48
Gebruikershandleiding
WF 35
Vertaling van de originele handleiding
De gasflessen moeten worden opgeslagen in een open of goed geventileerde ruimte. Ze moeten in verticale positie gehouden worden, in een houder
of op een trolley. Lassen in de buurt van vet of verf is verboden.
BRAND EN EXPLOSIE-RISICO
Scherm het lasgebied volledig af, brandbare stoffen moeten op minimaal 11 meter afstand geplaatst worden.
Een brandblusinstallatie moet aanwezig zijn in de buurt van laswerkzaamheden.
Pas op voor projectie van hete onderdelen of vonken, zelfs door kieren heen. Deze kunnen brand of explosies veroorzaken.
Houd personen, ontvlambare voorwerpen en containers onder druk op veilige en voldoende afstand.
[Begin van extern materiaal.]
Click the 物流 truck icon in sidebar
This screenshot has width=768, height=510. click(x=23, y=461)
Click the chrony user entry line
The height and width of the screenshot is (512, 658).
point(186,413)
Het lassen in containers of gesloten buizen of houders is verboden, en als ze open zijn dan moeten ze ontdaan worden van ieder ontvlambaar of
explosief product (olie, brandstof, gas-residuen....).
Slijpwerkzaamheden mogen niet worden gericht naar de stroombron van het lasapparaat of in de richting van brandbare materialen.
GASFLESSEN
Het gas dat uit de gasflessen komt kan, in geval van hoge concentraties in de lasruimte, verstikking veroorzaken (goed ventileren
is absoluut noodzakelijk).
Het transport moet absoluut veilig gebeuren : de flessen moeten gesloten zijn en de lasstroombron moet uitgeschakeld zijn.
De flessen moeten verticaal bewaard worden en door een ondersteuning rechtop gehouden worden, om te voorkomen dat ze
omvallen.
Sluit de flessen na ieder gebruik. Wees alert op temperatuurveranderingen en blootstelling aan zonlicht.
De fles mag niet in contact komen met een vlam, een elektrische boog, een toorts, een massa-klem of een andere warmtebron of gloeiend voorwerp.
Houd de fles uit de buurt van elektrische circuits en lascircuits, en las nooit een fles onder druk.
Wees voorzichtig bij het openen van het ventiel van de fles, houd uw hoofd ver verwijderd van het ventiel en controleer voor gebruik of het gas
geschikt is voor de door u uit te voeren laswerkzaamheden.
ELEKTRISCHE VEILIGHEID
Het elektrische netwerk dat wordt gebruikt moet altijd geaard zijn. Gebruik het op de veiligheidstabel aanbevolen type zekering.
Een elektrische schok kan, direct of indirect, ernstige en zelfs dodelijke ongelukken veroorzaken.
Raak nooit delen aan de binnen- of buitenkant van de machine aan (toortsen, klemmen, kabels, elektrodes) die onder spanning staan. Deze delen
zijn aangesloten op het lascircuit.
Koppel het lasapparaat, voor het te openen, los van het stroomnetwerk en wacht 2 minuten totdat alle condensatoren ontladen zijn.
Raak nooit tegelijkertijd de toorts of de elektrodehouder en de massa-klem aan.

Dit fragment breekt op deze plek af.